The Russian parliament voted Tuesday to take over Izvestia, its most decisive step yet in a battle that has raged for months between conservative legislators and President Boris Yeltsin over one of the country's most popular newspapers.


In separate votes, both houses of parliament ruled in favor of taking control of Izvestia's publishing facilities. By doing so, the legislators delivered a blow to Yeltsin, defying his decree of two months ago taking the property under his wing.


The resolution puts the parliament in immediate control of Izvestia's massive publishing complex, which includes 13 buildings on Pushkin Square, three vacation resorts in the Moscow suburbs, a new printing facility, as well as pioneer camps and sanitariums in the Ryazan and Krasnodar regions.


At a press conference Tuesday, Mikhail Poltoranin, the press and information minister, said that the government was planning "a number of measures" to fight off this latest offensive on the freedom of the press, including taking the issue to the Constitutional Court.


The fight over Izvestia is just one example of tension between Yeltsin's government and the parliament, which has constantly opposed its reform plan.
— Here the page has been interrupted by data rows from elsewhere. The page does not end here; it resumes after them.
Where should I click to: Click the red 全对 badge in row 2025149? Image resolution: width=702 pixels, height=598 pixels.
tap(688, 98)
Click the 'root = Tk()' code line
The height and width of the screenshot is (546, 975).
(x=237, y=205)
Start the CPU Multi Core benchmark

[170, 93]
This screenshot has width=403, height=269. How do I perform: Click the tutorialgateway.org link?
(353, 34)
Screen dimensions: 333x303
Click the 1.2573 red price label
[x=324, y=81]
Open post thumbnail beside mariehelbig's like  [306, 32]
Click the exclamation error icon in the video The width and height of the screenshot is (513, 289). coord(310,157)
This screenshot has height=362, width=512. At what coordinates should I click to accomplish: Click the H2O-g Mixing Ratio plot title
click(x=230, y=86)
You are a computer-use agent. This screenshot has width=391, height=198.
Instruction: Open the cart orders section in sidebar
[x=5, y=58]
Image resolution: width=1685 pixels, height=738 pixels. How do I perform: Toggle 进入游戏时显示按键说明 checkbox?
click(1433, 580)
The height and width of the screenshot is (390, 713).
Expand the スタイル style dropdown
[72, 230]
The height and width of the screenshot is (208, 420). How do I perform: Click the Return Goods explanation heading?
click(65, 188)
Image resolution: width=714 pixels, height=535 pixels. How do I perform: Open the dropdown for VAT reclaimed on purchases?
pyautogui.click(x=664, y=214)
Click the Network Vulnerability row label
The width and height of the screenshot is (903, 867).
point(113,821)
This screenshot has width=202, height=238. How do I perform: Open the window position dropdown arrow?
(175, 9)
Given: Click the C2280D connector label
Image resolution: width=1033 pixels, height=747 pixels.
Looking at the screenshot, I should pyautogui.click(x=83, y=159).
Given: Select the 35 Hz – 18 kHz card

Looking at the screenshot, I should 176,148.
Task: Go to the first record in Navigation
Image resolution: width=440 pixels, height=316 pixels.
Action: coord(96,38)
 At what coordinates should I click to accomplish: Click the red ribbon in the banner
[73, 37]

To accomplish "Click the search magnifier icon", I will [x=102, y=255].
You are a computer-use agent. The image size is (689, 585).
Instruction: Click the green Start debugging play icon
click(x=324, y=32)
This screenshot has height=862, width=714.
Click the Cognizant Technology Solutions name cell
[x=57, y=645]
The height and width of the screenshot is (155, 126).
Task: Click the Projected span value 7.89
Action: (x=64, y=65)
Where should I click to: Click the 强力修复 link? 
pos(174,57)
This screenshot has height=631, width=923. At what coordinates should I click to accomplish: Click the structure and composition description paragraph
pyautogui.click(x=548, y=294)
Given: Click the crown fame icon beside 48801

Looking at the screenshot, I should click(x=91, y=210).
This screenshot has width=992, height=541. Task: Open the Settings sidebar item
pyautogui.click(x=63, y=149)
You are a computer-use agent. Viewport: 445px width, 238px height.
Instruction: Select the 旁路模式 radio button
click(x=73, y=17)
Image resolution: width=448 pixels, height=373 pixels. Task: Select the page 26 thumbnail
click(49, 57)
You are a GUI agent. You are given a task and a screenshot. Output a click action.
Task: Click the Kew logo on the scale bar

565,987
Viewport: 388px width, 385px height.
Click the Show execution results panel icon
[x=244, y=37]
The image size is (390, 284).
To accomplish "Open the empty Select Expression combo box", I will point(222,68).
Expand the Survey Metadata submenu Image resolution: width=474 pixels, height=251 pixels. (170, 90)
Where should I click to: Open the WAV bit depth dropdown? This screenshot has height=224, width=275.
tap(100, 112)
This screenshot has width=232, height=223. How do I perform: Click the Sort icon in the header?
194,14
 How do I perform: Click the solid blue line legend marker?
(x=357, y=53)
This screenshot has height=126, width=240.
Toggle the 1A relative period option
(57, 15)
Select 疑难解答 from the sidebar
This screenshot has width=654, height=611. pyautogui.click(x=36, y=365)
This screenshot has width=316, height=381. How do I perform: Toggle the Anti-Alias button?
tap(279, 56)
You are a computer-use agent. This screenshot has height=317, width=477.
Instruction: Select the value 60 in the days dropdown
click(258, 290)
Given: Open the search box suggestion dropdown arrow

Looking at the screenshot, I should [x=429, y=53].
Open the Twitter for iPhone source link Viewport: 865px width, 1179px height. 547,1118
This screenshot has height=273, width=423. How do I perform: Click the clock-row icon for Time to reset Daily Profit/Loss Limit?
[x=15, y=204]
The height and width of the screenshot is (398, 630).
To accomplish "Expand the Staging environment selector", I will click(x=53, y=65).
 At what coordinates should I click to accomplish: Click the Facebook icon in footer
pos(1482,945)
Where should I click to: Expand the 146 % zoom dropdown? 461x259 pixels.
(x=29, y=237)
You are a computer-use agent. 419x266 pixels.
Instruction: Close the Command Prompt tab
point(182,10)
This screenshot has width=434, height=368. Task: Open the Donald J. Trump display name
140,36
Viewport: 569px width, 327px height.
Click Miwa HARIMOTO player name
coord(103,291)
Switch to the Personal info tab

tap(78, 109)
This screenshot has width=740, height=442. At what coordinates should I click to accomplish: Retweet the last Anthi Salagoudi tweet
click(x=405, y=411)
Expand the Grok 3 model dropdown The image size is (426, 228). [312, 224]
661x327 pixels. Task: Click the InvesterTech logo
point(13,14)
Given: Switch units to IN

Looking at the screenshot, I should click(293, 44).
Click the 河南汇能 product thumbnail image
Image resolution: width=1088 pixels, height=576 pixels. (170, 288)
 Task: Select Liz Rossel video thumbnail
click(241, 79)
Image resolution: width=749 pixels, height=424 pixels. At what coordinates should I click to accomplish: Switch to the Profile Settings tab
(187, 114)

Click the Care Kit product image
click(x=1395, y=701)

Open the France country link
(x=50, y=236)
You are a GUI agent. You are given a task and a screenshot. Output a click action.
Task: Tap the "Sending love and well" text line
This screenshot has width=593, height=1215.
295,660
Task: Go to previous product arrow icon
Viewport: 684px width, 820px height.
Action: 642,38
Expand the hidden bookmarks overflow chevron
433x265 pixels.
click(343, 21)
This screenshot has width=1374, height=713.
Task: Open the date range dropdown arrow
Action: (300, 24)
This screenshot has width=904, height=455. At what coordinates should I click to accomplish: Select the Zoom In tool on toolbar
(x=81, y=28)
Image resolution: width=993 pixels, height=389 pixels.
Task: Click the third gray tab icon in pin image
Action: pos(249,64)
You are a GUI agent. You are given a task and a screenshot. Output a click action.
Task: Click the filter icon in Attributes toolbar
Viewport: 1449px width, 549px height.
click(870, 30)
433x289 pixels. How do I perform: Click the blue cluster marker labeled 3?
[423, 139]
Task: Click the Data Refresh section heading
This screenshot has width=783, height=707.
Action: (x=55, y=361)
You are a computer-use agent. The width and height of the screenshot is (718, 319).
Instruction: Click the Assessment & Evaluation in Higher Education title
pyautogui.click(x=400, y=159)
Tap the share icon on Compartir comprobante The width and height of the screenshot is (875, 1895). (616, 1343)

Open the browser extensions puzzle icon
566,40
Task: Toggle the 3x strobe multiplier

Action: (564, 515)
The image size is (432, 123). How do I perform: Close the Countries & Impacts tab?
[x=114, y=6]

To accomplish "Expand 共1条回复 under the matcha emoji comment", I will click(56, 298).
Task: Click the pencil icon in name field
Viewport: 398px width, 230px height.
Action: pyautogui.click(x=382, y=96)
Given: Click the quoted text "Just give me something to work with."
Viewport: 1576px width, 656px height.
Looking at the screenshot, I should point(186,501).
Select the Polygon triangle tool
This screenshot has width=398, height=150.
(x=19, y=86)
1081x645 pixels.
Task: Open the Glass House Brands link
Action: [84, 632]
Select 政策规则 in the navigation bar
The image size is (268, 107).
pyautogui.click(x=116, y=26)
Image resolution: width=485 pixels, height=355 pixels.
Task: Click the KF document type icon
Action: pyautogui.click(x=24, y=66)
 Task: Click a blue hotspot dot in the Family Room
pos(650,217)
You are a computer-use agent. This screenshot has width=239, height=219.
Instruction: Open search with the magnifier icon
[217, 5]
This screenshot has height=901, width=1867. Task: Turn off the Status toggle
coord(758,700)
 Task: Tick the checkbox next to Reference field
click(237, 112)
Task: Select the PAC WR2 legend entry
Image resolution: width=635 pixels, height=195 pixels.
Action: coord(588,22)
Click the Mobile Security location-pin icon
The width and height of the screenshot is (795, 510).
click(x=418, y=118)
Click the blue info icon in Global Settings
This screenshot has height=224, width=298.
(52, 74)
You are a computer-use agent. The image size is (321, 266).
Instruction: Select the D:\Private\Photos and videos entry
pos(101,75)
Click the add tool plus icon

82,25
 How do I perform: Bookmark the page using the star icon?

Izvestia has also been a point of contention between Poltoranin and parliament speaker Ruslan Khasbulatov, who called for each other's resignations over the issue last week.


Editors of the 75-year-old newspaper said that they would preserve Izvestia's status as an independent newspaper by immediately transforming into a publicly owned company separate from the publishing complex.


An aide to the editor-in-chief Igor Golembiovsky said that ownership of Izvestia's numerous joint projects, including a new printing facility worth several million dollars, was now unclear and would be settled in court.


"This just makes the realization of our projects much more difficult", said Sergei Chekina, the aide. "There's even a question as to who has the right to the name Izvestia".


The parliament, which resolved to, take over the facilities on the argument that Izvestia had belonged to the, Soviet parliament, plans to put out its own newspaper.


It remains unclear, however, whether Yeltsin's decree parliament's legislation takes precedence.


"I think they'll have problems", Chekina said. "Our readers are used to seeing us".